Scan the records below for the line with "Bedano in maglia bianca (115, 1460)" and the line with "Неужели это и". Repeat those two lines and every line between them exactly, and nothing else.

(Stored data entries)
▬▬▬▬▬▬▬▬▬▬
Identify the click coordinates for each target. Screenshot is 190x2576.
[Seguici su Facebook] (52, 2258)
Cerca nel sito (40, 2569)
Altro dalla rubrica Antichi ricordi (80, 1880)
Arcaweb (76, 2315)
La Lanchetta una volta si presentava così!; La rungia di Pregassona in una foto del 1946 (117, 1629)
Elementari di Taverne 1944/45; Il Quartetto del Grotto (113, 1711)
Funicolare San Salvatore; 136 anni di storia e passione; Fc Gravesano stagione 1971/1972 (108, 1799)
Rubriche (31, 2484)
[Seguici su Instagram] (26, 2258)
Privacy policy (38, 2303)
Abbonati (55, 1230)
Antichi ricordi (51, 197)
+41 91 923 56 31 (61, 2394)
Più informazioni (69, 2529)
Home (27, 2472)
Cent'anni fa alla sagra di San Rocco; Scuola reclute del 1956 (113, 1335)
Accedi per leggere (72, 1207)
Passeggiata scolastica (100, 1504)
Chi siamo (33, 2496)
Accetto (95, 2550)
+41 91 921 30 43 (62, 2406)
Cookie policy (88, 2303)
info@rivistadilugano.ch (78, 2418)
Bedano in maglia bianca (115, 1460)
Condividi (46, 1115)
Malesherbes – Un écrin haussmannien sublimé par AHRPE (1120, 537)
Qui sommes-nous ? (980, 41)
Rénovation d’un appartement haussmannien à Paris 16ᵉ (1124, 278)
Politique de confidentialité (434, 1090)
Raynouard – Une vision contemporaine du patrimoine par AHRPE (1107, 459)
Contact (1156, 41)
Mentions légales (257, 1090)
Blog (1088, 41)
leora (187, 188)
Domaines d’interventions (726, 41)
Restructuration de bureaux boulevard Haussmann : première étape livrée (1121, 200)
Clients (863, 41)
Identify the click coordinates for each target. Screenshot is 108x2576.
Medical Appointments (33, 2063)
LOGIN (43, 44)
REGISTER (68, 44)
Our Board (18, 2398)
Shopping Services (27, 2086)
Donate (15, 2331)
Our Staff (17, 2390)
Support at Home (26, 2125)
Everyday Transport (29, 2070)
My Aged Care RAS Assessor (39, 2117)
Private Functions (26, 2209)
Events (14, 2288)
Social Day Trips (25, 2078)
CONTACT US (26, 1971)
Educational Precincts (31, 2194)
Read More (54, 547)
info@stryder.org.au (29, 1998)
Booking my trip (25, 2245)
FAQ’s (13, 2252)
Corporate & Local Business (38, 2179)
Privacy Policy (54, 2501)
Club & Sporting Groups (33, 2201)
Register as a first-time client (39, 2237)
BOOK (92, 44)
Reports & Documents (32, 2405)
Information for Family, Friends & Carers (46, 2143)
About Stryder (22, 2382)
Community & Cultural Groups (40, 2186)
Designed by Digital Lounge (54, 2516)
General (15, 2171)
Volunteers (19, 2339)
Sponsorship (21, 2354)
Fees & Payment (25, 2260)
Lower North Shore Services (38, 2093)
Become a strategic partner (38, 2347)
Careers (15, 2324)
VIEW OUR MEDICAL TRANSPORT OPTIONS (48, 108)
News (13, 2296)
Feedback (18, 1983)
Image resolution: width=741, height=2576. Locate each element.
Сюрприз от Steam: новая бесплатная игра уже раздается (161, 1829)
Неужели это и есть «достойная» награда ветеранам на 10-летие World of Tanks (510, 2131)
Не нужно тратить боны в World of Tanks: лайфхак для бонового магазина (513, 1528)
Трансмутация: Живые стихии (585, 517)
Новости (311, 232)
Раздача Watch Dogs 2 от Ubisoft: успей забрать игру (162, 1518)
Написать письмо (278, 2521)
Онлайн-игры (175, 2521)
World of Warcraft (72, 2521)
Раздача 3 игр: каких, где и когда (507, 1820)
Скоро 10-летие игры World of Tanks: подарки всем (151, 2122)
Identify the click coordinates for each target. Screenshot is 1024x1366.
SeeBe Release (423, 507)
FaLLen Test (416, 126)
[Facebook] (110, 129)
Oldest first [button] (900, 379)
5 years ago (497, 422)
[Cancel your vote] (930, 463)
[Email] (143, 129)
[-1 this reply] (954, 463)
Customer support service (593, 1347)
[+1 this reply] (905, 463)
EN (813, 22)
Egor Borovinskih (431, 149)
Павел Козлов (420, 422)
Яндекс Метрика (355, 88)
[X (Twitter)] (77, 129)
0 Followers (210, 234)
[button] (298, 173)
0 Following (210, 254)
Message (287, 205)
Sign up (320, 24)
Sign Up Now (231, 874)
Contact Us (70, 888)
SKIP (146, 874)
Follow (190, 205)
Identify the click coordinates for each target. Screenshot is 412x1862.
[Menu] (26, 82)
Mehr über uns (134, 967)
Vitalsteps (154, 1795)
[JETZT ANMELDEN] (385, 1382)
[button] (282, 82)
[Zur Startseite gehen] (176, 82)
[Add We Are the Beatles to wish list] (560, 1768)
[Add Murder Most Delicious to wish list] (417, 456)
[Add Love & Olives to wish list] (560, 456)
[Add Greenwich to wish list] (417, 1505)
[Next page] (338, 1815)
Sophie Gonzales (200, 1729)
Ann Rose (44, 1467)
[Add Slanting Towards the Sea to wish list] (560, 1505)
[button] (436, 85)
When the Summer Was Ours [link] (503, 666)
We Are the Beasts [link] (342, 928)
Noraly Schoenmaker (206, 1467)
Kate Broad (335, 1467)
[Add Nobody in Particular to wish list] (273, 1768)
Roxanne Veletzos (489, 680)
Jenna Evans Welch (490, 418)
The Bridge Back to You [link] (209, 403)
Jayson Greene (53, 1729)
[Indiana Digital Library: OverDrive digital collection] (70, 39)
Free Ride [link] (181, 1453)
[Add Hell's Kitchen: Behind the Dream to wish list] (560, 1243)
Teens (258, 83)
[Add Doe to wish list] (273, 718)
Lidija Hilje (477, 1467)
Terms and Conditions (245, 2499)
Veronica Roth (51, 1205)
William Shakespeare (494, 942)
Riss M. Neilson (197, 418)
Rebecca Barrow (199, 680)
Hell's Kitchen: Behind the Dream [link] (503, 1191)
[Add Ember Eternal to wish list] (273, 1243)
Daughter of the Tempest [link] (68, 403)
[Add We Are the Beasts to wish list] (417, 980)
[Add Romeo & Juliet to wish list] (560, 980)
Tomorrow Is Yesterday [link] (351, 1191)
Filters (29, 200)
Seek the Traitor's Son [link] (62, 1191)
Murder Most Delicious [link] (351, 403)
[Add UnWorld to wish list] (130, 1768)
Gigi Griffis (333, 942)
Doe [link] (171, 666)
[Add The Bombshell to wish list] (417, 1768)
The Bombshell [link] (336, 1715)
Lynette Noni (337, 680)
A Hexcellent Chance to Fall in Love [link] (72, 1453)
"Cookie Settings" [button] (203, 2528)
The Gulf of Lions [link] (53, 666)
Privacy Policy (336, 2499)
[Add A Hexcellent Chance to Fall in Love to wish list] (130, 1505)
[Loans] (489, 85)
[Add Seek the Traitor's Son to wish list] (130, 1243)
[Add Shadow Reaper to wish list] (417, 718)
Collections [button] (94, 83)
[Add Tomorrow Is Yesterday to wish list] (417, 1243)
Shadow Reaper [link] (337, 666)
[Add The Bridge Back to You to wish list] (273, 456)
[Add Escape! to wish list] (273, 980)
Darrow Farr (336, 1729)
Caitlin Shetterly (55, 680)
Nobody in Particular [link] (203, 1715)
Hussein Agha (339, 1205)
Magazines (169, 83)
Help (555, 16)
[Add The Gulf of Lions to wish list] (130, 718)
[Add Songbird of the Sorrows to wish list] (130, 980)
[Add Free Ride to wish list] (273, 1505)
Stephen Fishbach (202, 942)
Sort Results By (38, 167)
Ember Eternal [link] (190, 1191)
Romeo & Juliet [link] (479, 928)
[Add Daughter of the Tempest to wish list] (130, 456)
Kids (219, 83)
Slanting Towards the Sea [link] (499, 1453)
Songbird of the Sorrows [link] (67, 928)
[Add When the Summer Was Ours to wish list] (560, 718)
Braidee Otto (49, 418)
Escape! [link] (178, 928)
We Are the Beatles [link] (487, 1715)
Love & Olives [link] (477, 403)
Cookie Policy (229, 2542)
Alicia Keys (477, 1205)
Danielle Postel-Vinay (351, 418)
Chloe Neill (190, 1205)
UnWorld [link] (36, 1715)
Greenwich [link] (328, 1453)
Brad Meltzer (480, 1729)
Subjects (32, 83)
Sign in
▬▬▬▬▬▬▬▬▬▬
**Reply:**
Bedano in maglia bianca (115, 1460)
Condividi (46, 1115)
Malesherbes – Un écrin haussmannien sublimé par AHRPE (1120, 537)
Qui sommes-nous ? (980, 41)
Rénovation d’un appartement haussmannien à Paris 16ᵉ (1124, 278)
Politique de confidentialité (434, 1090)
Raynouard – Une vision contemporaine du patrimoine par AHRPE (1107, 459)
Contact (1156, 41)
Mentions légales (257, 1090)
Blog (1088, 41)
leora (187, 188)
Domaines d’interventions (726, 41)
Restructuration de bureaux boulevard Haussmann : première étape livrée (1121, 200)
Clients (863, 41)
Identify the click coordinates for each target. Screenshot is 108x2576.
Medical Appointments (33, 2063)
LOGIN (43, 44)
REGISTER (68, 44)
Our Board (18, 2398)
Shopping Services (27, 2086)
Donate (15, 2331)
Our Staff (17, 2390)
Support at Home (26, 2125)
Everyday Transport (29, 2070)
My Aged Care RAS Assessor (39, 2117)
Private Functions (26, 2209)
Events (14, 2288)
Social Day Trips (25, 2078)
CONTACT US (26, 1971)
Educational Precincts (31, 2194)
Read More (54, 547)
info@stryder.org.au (29, 1998)
Booking my trip (25, 2245)
FAQ’s (13, 2252)
Corporate & Local Business (38, 2179)
Privacy Policy (54, 2501)
Club & Sporting Groups (33, 2201)
Register as a first-time client (39, 2237)
BOOK (92, 44)
Reports & Documents (32, 2405)
Information for Family, Friends & Carers (46, 2143)
About Stryder (22, 2382)
Community & Cultural Groups (40, 2186)
Designed by Digital Lounge (54, 2516)
General (15, 2171)
Volunteers (19, 2339)
Sponsorship (21, 2354)
Fees & Payment (25, 2260)
Lower North Shore Services (38, 2093)
Become a strategic partner (38, 2347)
Careers (15, 2324)
VIEW OUR MEDICAL TRANSPORT OPTIONS (48, 108)
News (13, 2296)
Feedback (18, 1983)
Image resolution: width=741, height=2576. Locate each element.
Сюрприз от Steam: новая бесплатная игра уже раздается (161, 1829)
Неужели это и есть «достойная» награда ветеранам на 10-летие World of Tanks (510, 2131)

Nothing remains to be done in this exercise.